▶ **Exercise**: When the line with "Task: Open the red shawl project thumbnail" comes up, set it down and every later line to the end of the data, exactly and without pictures.

▶ **Recorded data**:
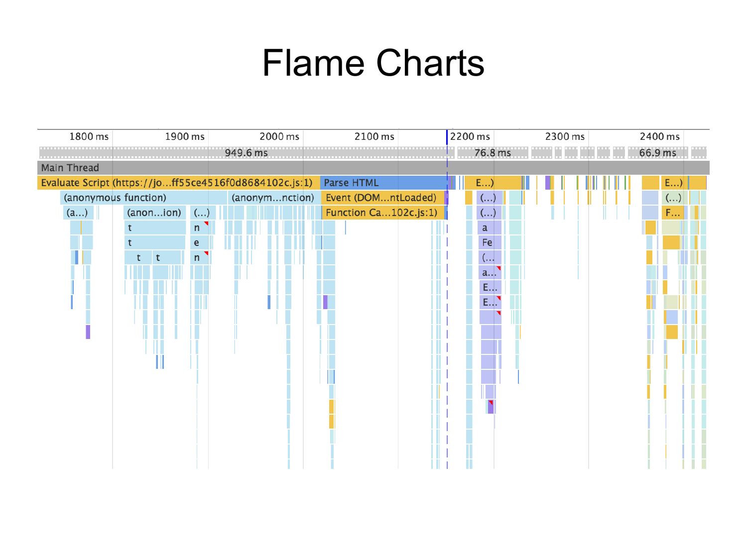Select the Event (DOM...ntLoaded) block
This screenshot has width=747, height=560.
(381, 198)

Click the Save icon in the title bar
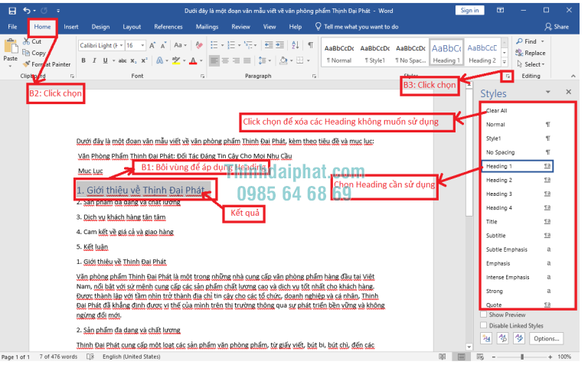[12, 11]

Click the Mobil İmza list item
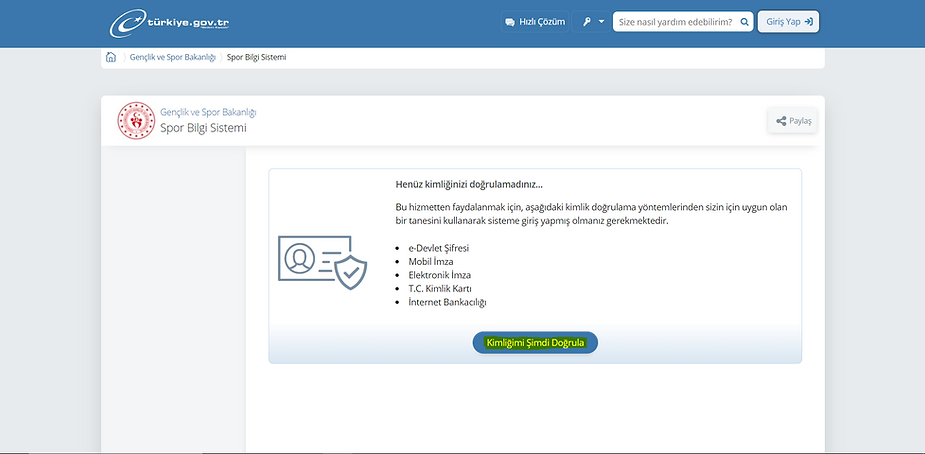tap(431, 261)
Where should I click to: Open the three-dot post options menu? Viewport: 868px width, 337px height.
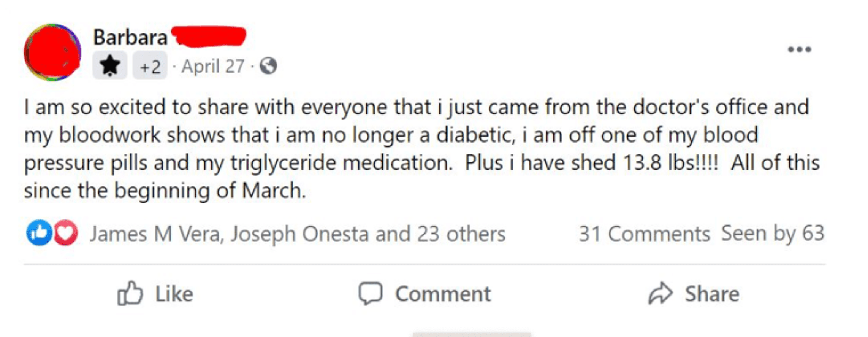[x=799, y=49]
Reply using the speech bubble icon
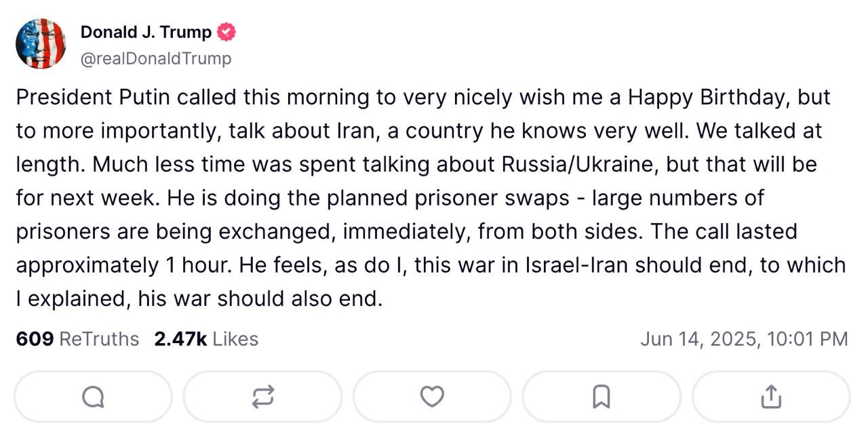Screen dimensions: 868x432 [93, 397]
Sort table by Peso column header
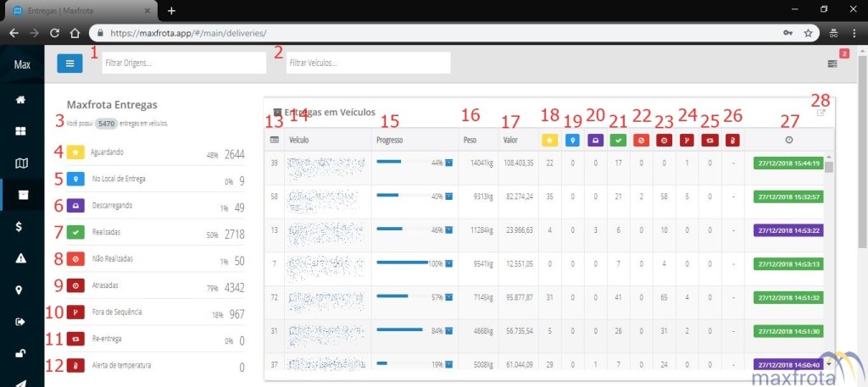The height and width of the screenshot is (387, 868). pyautogui.click(x=470, y=139)
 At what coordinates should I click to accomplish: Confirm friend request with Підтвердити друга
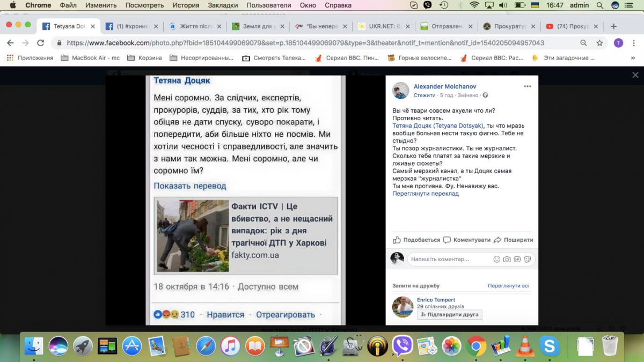(x=450, y=314)
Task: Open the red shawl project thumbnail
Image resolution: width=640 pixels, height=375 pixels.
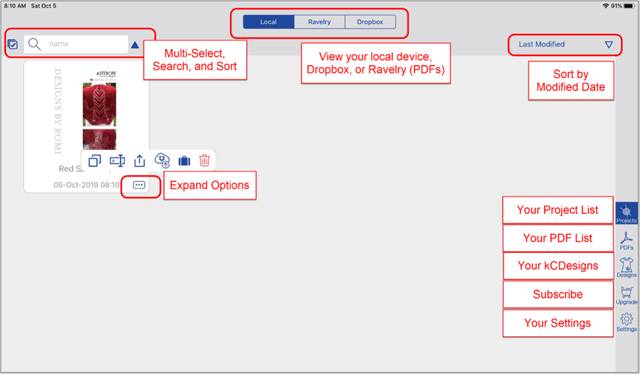Action: pyautogui.click(x=100, y=110)
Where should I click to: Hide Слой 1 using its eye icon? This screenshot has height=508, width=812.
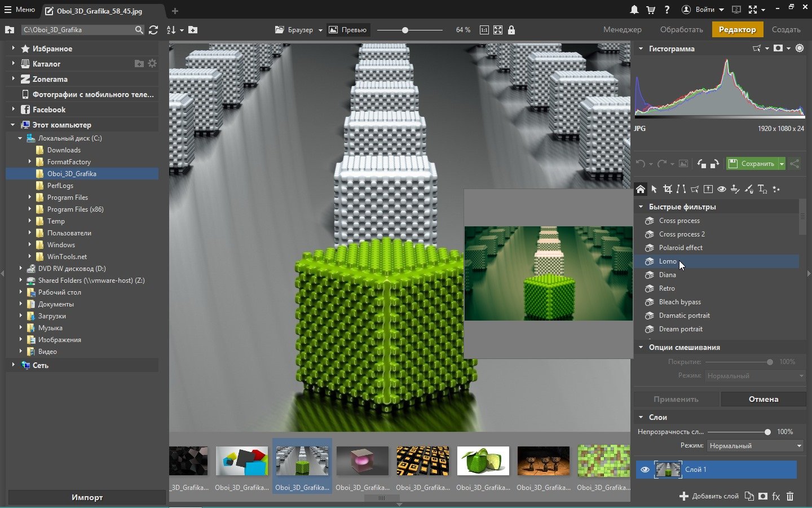point(645,470)
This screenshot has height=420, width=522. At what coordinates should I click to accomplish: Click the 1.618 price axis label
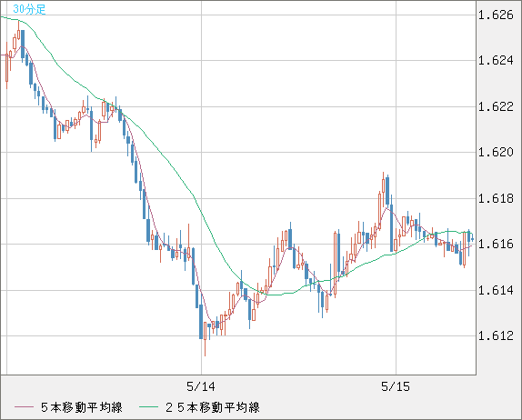coord(496,199)
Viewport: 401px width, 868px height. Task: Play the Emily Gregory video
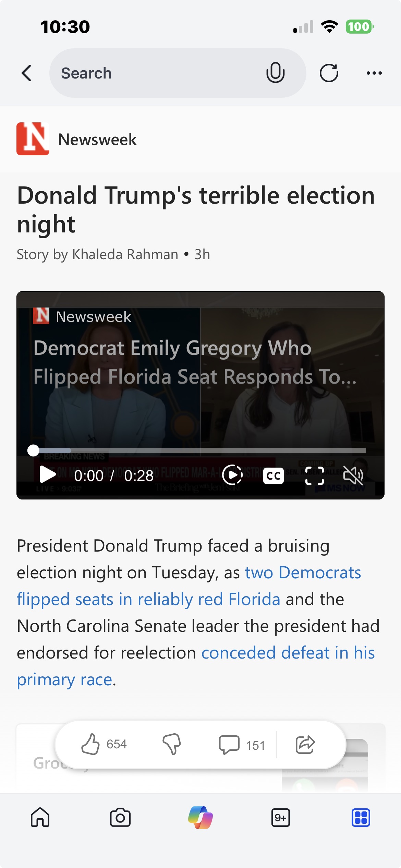point(48,475)
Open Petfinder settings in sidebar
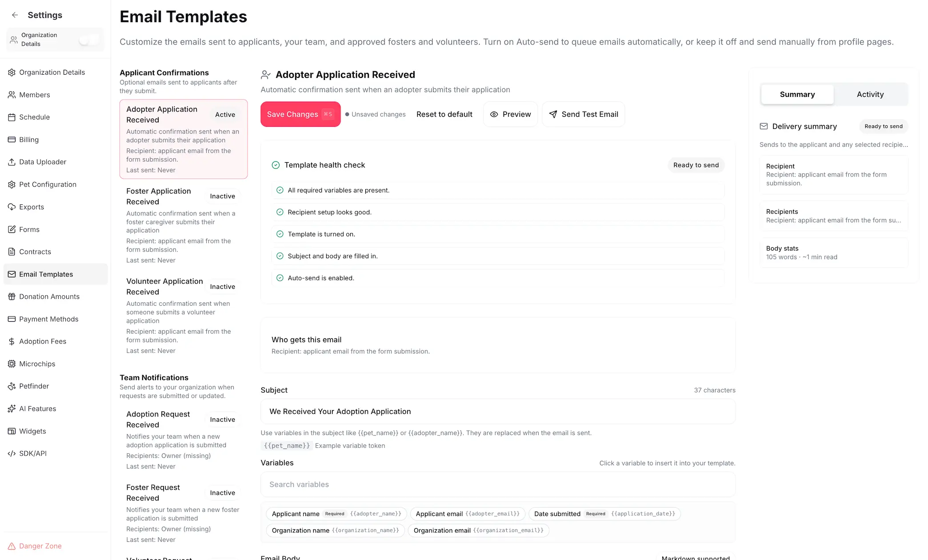 (x=34, y=386)
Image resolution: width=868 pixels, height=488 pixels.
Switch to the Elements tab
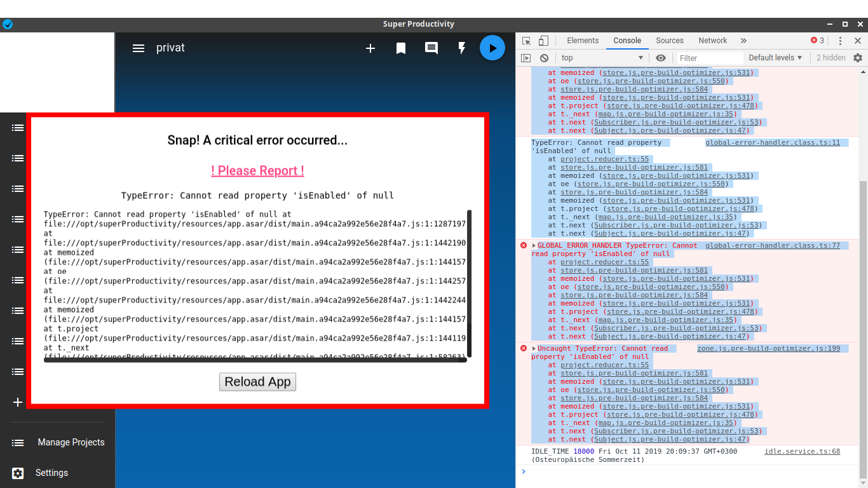coord(582,40)
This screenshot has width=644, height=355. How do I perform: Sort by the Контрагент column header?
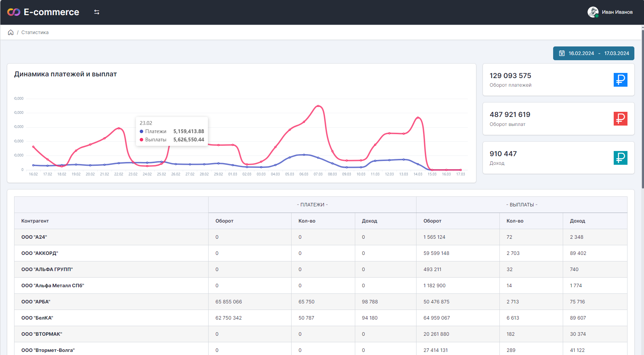[x=35, y=221]
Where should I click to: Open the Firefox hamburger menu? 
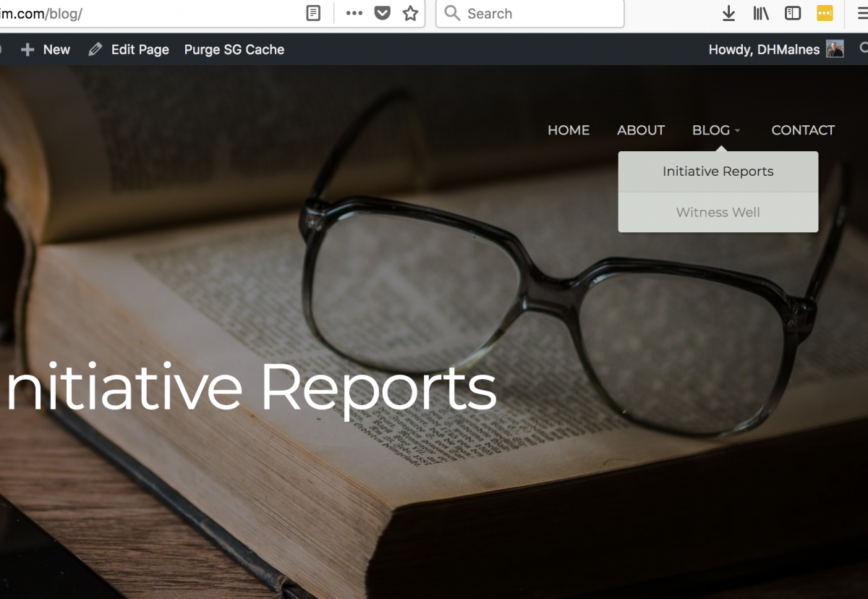(x=861, y=13)
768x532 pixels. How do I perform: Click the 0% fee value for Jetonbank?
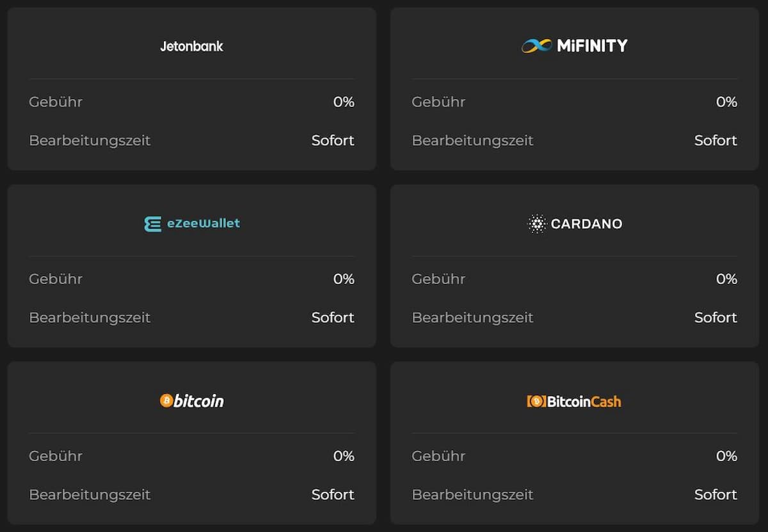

▶ **Task response**:
Task: Open the red shawl project thumbnail
Image resolution: width=640 pixels, height=375 pixels.
Action: pyautogui.click(x=100, y=110)
Where should I click to: Hide Слой 1 using its eye icon? This screenshot has height=508, width=812.
point(645,470)
This screenshot has height=420, width=522. At what coordinates should I click to accomplish: Click the 1.618 price axis label
coord(496,199)
Viewport: 401px width, 868px height. Task: Play the Emily Gregory video
point(48,475)
Open Petfinder settings in sidebar
 (x=34, y=386)
Image resolution: width=868 pixels, height=488 pixels.
Switch to the Elements tab
coord(582,40)
This screenshot has width=644, height=355. How do I perform: Sort by the Контрагент column header?
[x=35, y=221]
Where should I click to: Open the Firefox hamburger menu? 
(x=861, y=13)
768x532 pixels. How do I perform: Click the 0% fee value for Jetonbank?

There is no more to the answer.